What you should do:
Reproduce verbatim the data from the line containing "You are a GUI" through the line containing "787x593 pixels.", including both of those lines.

Supplied entries:
────────
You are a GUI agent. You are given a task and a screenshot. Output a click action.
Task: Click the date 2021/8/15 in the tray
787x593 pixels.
────────
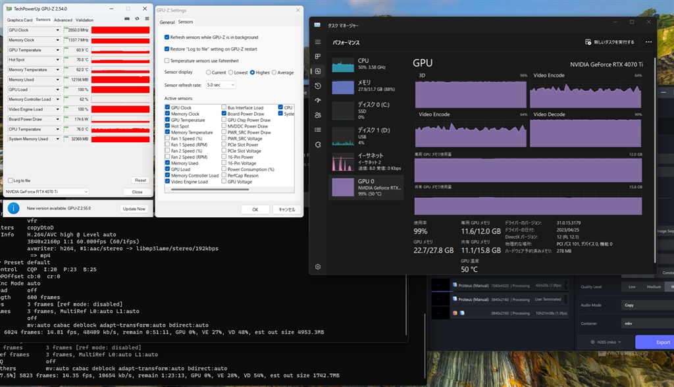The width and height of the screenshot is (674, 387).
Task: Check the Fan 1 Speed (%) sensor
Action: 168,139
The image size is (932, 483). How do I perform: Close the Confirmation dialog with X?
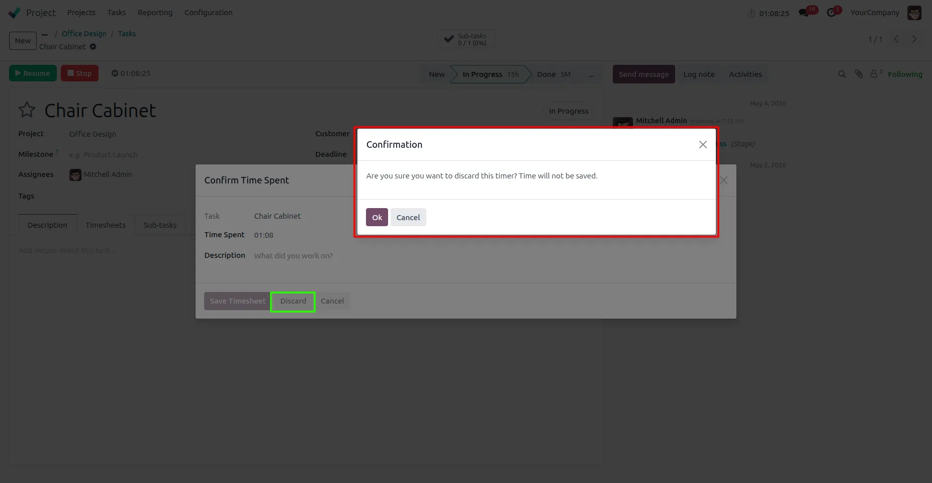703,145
────────
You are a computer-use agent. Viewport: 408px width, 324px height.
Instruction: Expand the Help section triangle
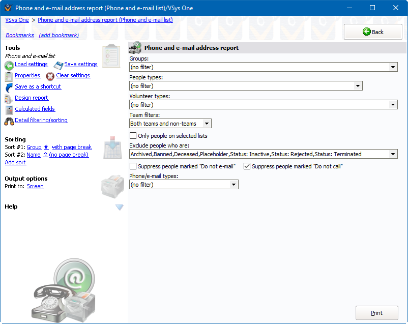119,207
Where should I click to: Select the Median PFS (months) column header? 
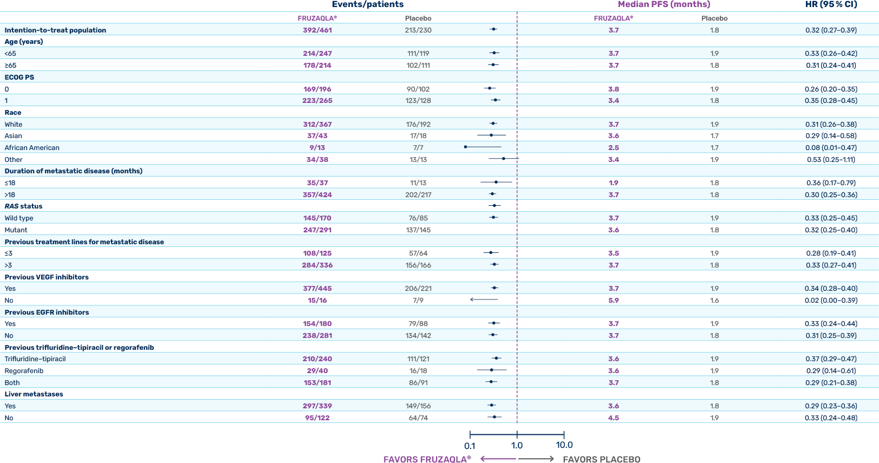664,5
────────
Solution for this task:
You are a GUI agent. You are given a task and a screenshot. Output a click action.
Task: Click the date 2021/8/15 in the tray
787x593 pixels.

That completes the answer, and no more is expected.